**** Exercise material

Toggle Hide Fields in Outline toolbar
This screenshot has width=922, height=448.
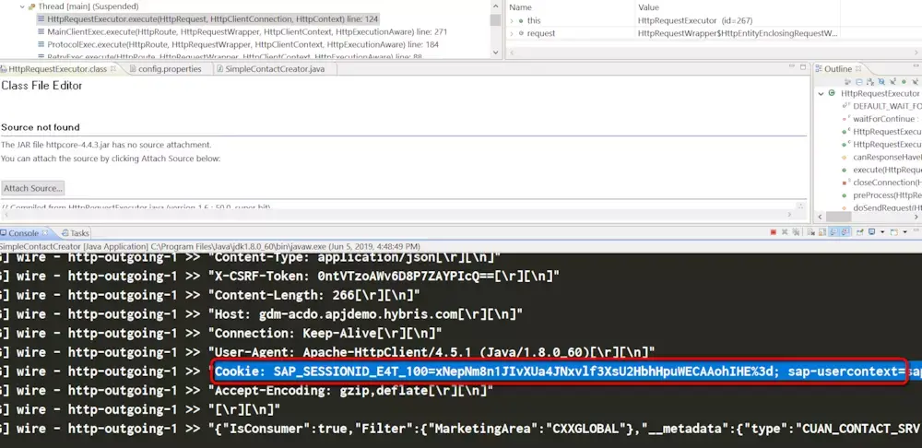[x=881, y=82]
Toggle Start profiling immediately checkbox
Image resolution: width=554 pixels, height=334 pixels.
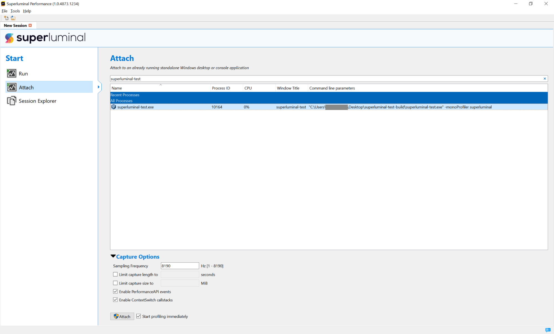139,316
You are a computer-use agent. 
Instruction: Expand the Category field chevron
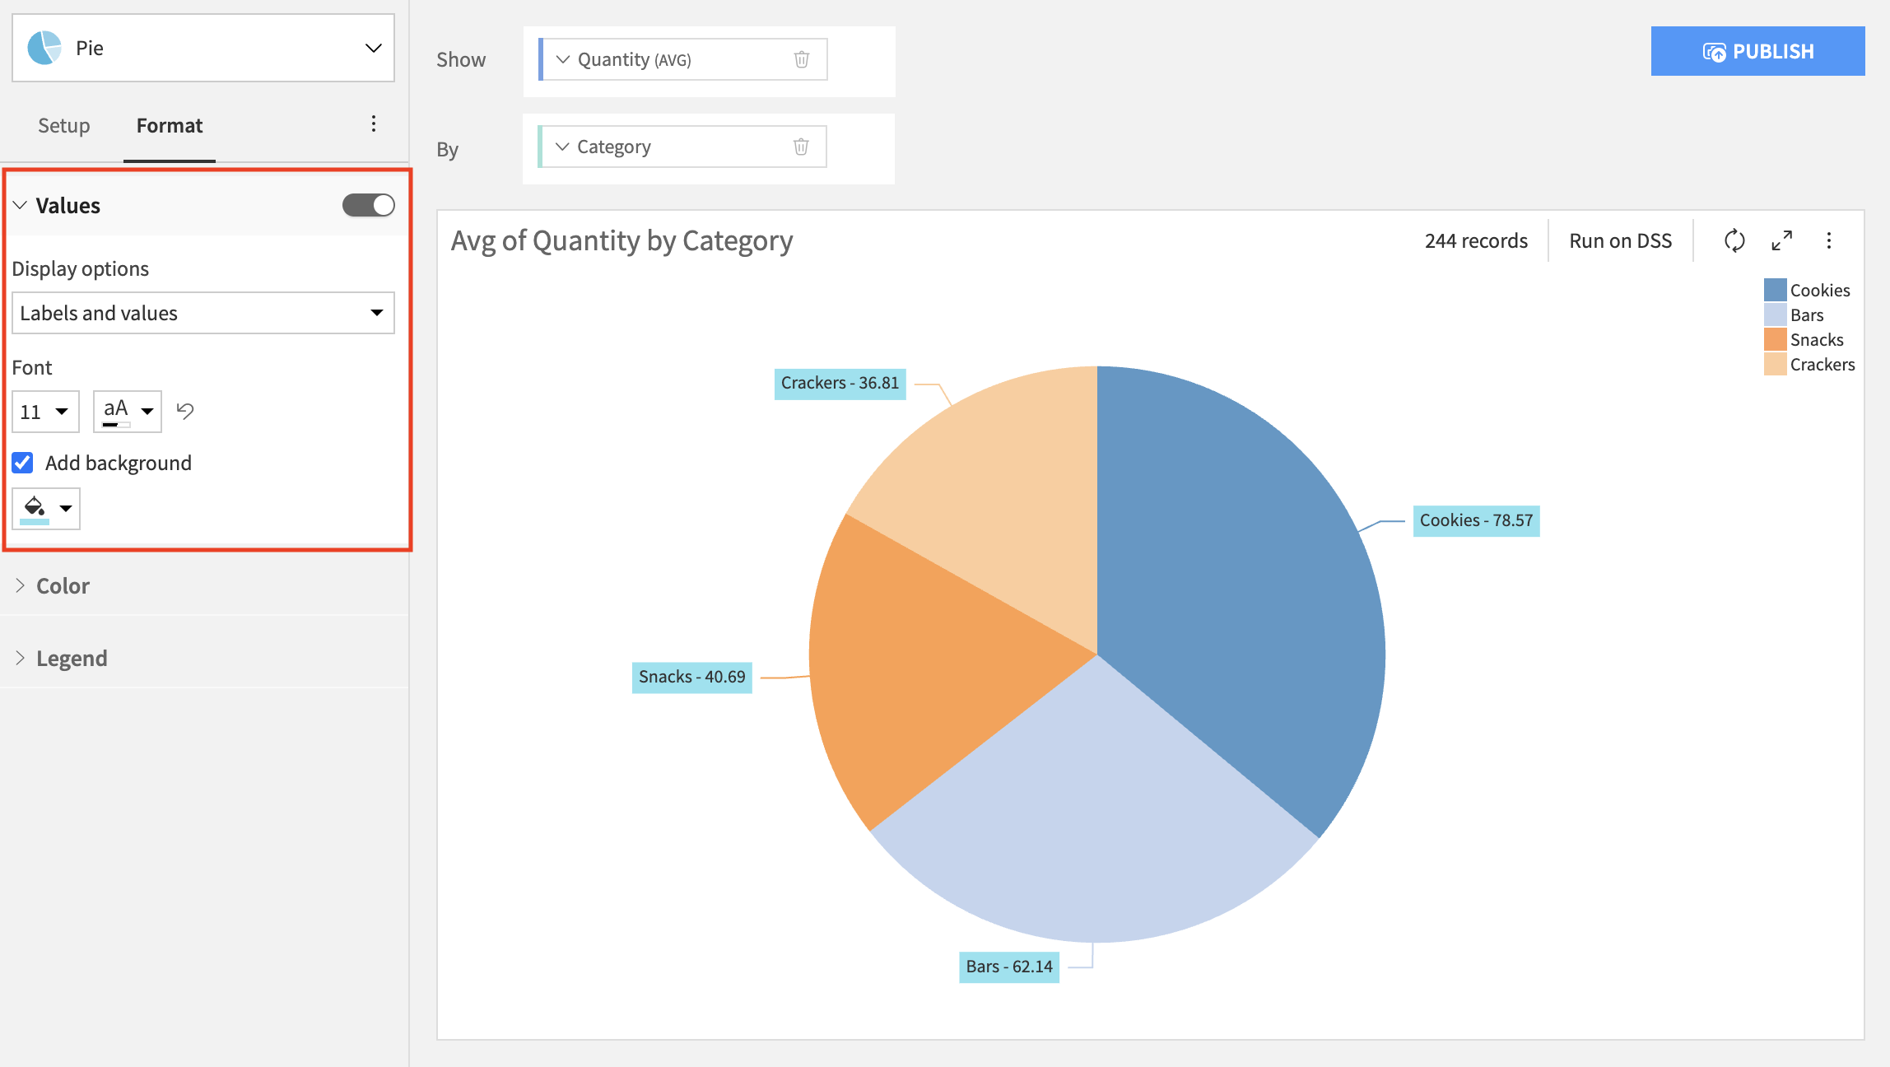click(562, 146)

********

What the task asks
Turn the listing above into a Markdown table with the columns "Row" and "Line," giving each non-blank line of the listing its own numbered row. Leave the pictures out.

Response for this exercise
| Row | Line |
|---|---|
| 1 | Toggle Hide Fields in Outline toolbar |
| 2 | This screenshot has width=922, height=448. |
| 3 | [x=881, y=82] |
| 4 | Toggle Start profiling immediately checkbox |
| 5 | Image resolution: width=554 pixels, height=334 pixels. |
| 6 | 139,316 |
| 7 | You are a computer-use agent.  |
| 8 | Instruction: Expand the Category field chevron |
| 9 | click(562, 146) |